Ele dispensa o empresário do pagamento dos tributos federais – como o Imposto de Renda, Pis/Cofins, IPI e CSLL – e estabelece cobranças simbólicas para o ISS (R$ 5) e o ICMS (R$ 1). O MEI paga, no máximo, R$ 52,85 mensalmente por meio de um boleto que pode ser debitado pela Internet.
Desde que foi criado, o número de Microempreendedores Individuais cresceu vertiginosamente. Hoje são cerca de 7 milhões em atividade, que representam 58% dos CNPJs abertos no Brasil, superando o montante de micro e pequenas empresas juntas.
Esse resultado expressivo foi reconhecido pela Organização Internacional do Trabalho (OIT), que destacou o MEI como exemplo na proteção aos direitos sociais e ao emprego.
A CARA DO MEI
O barbeiro Danilo Pereira Santos, 28 anos, foi um dentre os milhões de brasileiros que viram no MEI a oportunidade de crescer como empresário. Ele trabalhou por dez anos informalmente, até se tornar um Microempreendedor Individual em 2013.

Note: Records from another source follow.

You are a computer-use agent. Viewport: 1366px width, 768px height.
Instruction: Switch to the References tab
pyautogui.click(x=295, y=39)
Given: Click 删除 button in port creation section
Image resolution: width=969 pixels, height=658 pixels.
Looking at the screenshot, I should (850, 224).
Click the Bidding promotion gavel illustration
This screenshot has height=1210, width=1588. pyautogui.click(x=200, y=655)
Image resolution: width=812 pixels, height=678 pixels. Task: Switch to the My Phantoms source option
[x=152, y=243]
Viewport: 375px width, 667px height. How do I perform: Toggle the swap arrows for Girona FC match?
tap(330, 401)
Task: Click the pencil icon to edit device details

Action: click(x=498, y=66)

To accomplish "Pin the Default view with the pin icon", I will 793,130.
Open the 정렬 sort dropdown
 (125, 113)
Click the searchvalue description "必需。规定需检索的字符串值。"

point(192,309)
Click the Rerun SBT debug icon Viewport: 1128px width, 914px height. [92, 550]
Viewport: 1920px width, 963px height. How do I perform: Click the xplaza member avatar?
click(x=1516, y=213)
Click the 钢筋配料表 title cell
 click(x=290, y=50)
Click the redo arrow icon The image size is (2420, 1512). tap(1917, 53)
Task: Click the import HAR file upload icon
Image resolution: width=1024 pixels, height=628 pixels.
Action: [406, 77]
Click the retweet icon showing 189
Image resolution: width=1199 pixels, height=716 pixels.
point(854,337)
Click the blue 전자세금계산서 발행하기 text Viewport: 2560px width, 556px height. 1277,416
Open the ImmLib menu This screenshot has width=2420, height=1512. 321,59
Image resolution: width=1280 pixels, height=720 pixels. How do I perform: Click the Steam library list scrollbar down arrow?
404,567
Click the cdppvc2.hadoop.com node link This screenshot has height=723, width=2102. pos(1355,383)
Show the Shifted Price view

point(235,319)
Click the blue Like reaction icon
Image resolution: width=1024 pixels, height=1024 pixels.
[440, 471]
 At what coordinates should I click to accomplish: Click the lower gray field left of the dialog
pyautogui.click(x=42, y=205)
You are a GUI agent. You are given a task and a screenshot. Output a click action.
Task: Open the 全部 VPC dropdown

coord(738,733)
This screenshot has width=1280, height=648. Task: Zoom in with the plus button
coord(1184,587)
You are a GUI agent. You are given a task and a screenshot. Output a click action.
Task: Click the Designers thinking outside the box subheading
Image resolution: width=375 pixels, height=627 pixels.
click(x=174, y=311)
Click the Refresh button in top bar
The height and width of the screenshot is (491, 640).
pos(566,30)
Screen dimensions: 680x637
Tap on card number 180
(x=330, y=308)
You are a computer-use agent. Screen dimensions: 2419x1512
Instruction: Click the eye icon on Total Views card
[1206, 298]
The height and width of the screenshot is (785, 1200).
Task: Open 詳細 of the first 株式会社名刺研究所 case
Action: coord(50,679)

“Trabalhar formalmente permitiu negociar diretamente com os fornecedores, instalar maquininha de cartão, ter acesso a empréstimos com valores maiores, o que ajudou a fazer a empresa crescer”, diz Danilo, hoje sócio-proprietário da barbearia Canto da Arte.
E sua empresa deslanchou mais rapidamente do que imaginava. Já no ano seguinte, em 2014, seu faturamento estourou o limite de R$ 60 mil anuais do MEI e ele se tornaria um microempresário do Simples. Contratou funcionários – hoje são quatro na equipe – comprou equipamentos e reformou a barbearia. “O que quero agora é continuar expandindo, para levar a Canto da Arte a outras regiões de São Paulo”, diz.
Assim como Danilo, 22% dos 7 milhões de MEIs eram empreendedores informais antes. Desse universo, 48% exerceram suas atividades informalmente por mais de 10 anos segundo levantamento feito pelo Sebrae em 2015.
O estudo mostra que, antes de se tornarem MEIs, 45% dos que hoje são empreendedores eram empregados formais, 16% eram empregados informais, 8% donos de casa, 3% servidores públicos, 3% estudantes, 2% empreendedores formais, 1% desempregados e 1% aposentados.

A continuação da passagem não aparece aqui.